Among those lost is Captain D.R.Salomons, only son of the great scientist, David Salomons of Broomhill. He stayed aboard his sinking vessel helping as many men as possible to escape. Other Kent men have been fighting alongside Australian and New Zealand troops with outstanding heroism and hundreds have been frozen to death, waist deep in their trenches in what the survivors describe as their worst experience of the war so far.
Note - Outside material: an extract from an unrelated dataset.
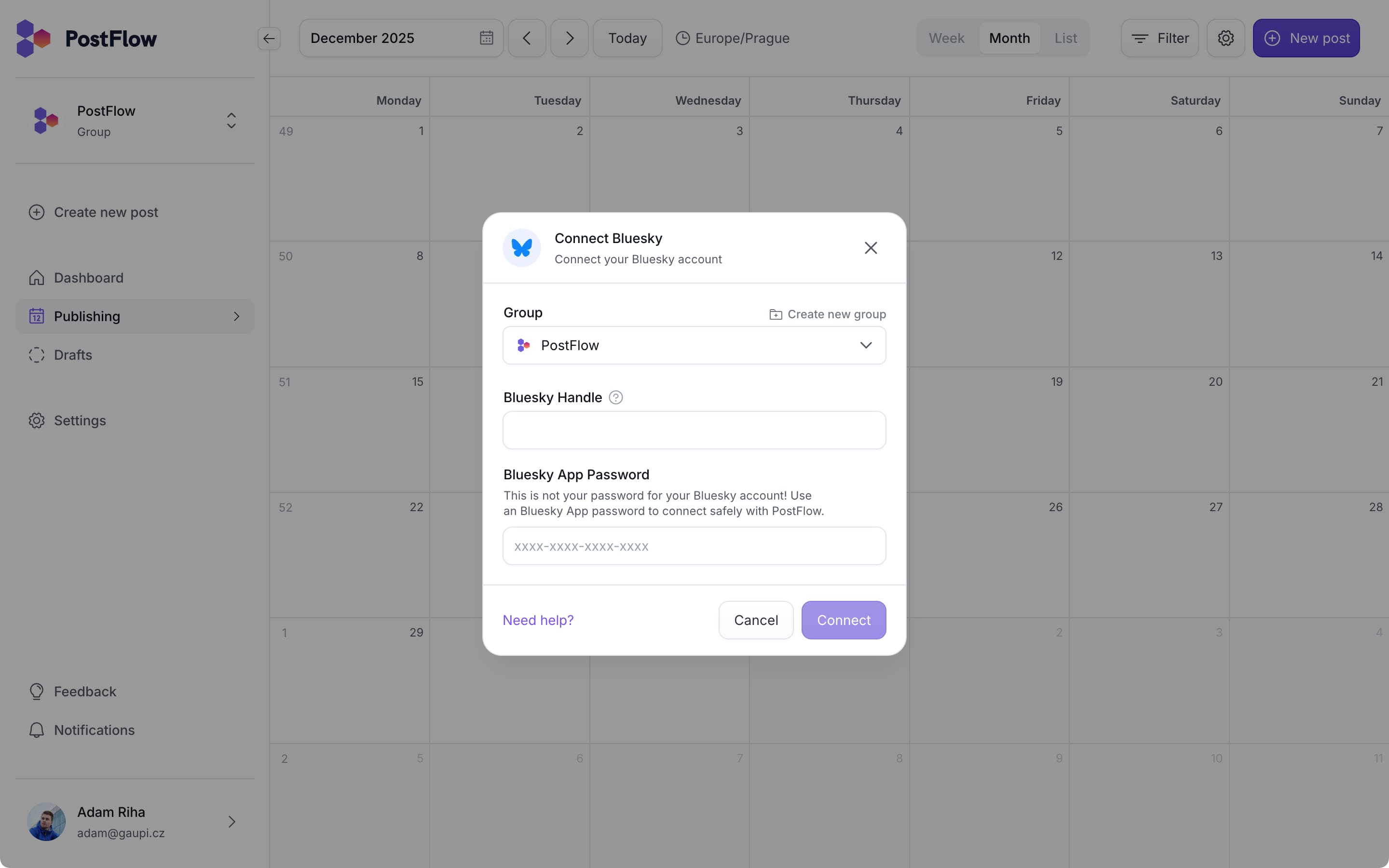Click the Bluesky butterfly logo in the dialog
The height and width of the screenshot is (868, 1389).
pos(520,247)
The most tragic week began on November 27th when torrential rain swept men and animals along the gullies and trenches, drowning at least 100. There followed two days of ferocious blizzards with driving snow when another hundred men died of exposure. The evacuation order came on December 20th when men from Tonbridge were among the Royal Engineer Territorials who rigged up an unmanned "firing line" and arranged realistic explosions to convince the Turks that the British trenches were still manned.
The Australians who suffered so heavily exploded a giant mine by remote control a few hours before leaving, killing hundreds of the enemy. Winston Churchill, as First Lord, played a crucial part in the Gallipolli campaign when he agreed that the Royal Navy should try to get munitions to Russia's Black Sea ports by forcing the passage of the Dardanelles. The land troops were sent ahead as a back-up force. Dardanelles casualties are 25,000 dead, 76,000 wounded and 13,000 missing. Many are blaming Churchill for the disaster.